Dr. Monica Bertagnolli directs a research team in the Division of Surgical Oncology whose goal is to study gastrointestinal tumor biology in order to develop more effective, patient-specific cancer prevention strategies. The lab’s basic research investigates APC gene function, an activity regulating many tumor types, particularly colorectal cancer (CRC). Much of the past work in the laboratory focused on the role of prostaglandins, particularly prostaglandin E2 (PGE2), in early tumor formation, and the anti-tumor effects that can be achieved by using non-steroidal anti-inflammatory drugs (NSAIDs) to block cyclooxygenase-2 (Cox-2) activity.
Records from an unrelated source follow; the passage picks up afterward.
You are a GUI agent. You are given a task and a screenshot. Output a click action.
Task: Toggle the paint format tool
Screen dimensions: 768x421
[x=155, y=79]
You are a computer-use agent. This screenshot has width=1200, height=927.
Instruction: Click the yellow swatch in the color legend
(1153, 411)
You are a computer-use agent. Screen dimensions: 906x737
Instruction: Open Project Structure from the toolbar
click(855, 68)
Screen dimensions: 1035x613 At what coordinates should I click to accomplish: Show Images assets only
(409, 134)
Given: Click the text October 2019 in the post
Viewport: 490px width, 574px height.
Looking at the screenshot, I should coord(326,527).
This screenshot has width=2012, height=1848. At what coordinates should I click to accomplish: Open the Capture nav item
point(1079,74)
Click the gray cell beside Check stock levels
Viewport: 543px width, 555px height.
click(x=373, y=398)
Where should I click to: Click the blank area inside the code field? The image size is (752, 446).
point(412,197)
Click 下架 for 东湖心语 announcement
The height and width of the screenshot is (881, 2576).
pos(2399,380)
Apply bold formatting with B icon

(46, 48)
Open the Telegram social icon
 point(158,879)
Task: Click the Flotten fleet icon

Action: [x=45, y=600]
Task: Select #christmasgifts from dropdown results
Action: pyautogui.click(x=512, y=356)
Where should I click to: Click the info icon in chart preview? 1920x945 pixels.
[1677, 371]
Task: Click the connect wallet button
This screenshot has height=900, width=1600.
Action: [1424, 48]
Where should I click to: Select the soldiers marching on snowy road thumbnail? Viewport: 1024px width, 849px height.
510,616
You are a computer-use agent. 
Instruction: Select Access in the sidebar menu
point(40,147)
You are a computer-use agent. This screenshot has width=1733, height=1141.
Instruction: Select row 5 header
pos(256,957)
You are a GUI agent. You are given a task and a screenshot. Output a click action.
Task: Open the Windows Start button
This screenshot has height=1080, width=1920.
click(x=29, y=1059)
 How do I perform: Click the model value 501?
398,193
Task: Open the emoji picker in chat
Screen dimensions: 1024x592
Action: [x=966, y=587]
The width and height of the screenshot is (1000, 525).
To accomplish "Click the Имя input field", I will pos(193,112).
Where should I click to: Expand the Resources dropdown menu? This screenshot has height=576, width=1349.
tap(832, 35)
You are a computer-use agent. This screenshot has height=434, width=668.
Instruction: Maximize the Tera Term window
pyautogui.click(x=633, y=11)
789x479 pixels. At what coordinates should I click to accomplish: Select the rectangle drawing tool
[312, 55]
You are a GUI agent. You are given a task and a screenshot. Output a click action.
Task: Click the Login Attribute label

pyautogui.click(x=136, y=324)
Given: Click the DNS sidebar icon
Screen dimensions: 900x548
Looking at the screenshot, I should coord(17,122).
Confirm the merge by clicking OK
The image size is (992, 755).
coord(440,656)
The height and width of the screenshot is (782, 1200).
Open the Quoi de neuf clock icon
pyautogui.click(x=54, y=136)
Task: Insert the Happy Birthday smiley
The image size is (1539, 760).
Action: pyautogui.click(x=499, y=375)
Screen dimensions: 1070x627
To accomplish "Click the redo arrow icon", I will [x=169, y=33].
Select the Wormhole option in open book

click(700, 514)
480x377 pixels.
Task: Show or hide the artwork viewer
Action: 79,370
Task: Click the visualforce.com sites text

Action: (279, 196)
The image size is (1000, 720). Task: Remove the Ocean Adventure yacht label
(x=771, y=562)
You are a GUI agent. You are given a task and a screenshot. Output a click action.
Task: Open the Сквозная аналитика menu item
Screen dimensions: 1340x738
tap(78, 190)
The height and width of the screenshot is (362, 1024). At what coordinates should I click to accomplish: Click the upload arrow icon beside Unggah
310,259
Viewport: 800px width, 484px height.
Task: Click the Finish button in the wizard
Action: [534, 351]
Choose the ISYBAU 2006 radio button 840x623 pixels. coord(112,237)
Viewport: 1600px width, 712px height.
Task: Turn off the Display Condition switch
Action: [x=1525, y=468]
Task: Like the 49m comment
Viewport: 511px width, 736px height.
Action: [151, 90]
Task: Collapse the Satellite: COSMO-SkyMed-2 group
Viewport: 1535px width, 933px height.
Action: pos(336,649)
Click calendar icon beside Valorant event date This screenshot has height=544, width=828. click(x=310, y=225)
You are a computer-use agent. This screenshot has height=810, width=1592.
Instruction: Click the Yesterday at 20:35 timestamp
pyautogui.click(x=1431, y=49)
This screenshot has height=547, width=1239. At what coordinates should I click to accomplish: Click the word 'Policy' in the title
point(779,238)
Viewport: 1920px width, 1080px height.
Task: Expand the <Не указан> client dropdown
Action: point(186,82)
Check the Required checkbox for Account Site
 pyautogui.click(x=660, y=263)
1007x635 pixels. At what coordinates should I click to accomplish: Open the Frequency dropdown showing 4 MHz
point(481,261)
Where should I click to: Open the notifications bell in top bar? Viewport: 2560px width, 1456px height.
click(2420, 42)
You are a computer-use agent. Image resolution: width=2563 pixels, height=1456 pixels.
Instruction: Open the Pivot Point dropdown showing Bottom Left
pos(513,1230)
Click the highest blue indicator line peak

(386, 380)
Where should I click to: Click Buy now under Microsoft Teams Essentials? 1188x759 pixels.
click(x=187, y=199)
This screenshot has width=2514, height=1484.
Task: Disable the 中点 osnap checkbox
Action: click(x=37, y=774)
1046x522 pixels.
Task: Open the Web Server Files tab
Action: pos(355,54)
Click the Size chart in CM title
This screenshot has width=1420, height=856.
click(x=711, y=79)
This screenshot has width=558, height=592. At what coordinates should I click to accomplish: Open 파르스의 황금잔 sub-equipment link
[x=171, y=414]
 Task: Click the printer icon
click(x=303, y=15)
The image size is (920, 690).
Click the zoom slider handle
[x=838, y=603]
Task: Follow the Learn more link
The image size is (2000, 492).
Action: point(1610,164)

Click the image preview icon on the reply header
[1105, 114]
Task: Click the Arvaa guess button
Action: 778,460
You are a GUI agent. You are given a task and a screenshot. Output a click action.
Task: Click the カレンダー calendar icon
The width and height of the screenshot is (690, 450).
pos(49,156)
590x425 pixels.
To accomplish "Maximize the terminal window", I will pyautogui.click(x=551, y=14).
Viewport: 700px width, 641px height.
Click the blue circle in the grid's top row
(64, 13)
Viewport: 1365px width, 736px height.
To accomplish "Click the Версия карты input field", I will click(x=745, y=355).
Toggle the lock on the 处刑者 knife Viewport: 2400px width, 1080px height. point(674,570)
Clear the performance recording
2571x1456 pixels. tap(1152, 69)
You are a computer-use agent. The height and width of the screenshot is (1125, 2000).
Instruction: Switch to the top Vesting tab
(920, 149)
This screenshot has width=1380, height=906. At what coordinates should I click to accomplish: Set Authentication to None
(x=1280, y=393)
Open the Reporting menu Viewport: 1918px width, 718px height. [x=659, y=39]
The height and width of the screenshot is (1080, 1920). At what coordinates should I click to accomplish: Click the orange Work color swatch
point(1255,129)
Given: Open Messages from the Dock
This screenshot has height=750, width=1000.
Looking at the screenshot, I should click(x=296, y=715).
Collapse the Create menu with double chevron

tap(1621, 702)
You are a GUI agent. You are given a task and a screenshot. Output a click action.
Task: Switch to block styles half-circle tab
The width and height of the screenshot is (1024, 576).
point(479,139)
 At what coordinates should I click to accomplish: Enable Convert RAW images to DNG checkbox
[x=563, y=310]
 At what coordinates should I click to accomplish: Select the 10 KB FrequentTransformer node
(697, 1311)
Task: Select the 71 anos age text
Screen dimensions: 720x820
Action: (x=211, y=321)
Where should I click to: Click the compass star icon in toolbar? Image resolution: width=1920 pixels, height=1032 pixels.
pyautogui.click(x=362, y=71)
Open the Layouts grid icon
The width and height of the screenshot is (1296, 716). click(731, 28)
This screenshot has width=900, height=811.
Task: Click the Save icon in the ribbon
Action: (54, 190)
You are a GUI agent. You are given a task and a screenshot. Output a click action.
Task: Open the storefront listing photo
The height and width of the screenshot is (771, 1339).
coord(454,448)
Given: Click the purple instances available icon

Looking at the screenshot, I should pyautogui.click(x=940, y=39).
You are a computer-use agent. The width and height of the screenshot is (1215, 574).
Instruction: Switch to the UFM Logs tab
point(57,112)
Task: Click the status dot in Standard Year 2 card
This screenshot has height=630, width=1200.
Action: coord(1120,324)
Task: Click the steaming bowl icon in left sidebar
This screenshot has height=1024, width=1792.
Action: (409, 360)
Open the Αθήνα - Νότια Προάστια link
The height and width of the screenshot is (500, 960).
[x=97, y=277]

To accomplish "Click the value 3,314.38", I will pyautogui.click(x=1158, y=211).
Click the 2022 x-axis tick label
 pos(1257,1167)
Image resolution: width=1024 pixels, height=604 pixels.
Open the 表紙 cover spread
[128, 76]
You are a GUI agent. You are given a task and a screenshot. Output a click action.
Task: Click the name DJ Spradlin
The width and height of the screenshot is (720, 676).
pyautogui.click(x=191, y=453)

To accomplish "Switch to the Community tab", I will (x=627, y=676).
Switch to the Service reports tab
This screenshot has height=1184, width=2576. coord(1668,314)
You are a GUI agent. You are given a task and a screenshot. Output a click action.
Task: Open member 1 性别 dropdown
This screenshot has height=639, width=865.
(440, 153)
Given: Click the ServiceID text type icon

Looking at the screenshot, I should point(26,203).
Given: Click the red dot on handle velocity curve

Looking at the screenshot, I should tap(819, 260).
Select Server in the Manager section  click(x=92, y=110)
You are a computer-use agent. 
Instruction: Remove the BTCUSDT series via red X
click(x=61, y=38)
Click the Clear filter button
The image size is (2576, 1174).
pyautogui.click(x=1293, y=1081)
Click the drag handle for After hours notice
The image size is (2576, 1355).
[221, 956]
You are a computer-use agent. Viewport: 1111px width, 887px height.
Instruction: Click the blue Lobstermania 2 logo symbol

Recently, the lab developed new animal models to define the contributions of tissue stroma to epithelial tumorigenesis. Areas currently under study using these models include the nature of epithelial wound healing in the setting of APC mutation and the role of tissue-specific modulators of prostaglandin activity in tumor formation.
Translational research in the laboratory involves clinical data and biospecimen resources obtained during the Adenoma Prevention with Celecoxib (APC) trial. This study randomized approximately 2000 post-polypectomy patients at high risk for colorectal adenoma development to receive either placebo, or the selective Cox-2 inhibitor, celecoxib. The study showed that celecoxib prevented adenomas, but also found increased cardiovascular complications among celecoxib users, raising a concern for routine use of these drugs for both cancer prevention and arthritis. Ongoing work in the laboratory examines the relationship between adenoma recurrence and adenoma-specific markers of prostaglandin activity and tumorigenesis pathways.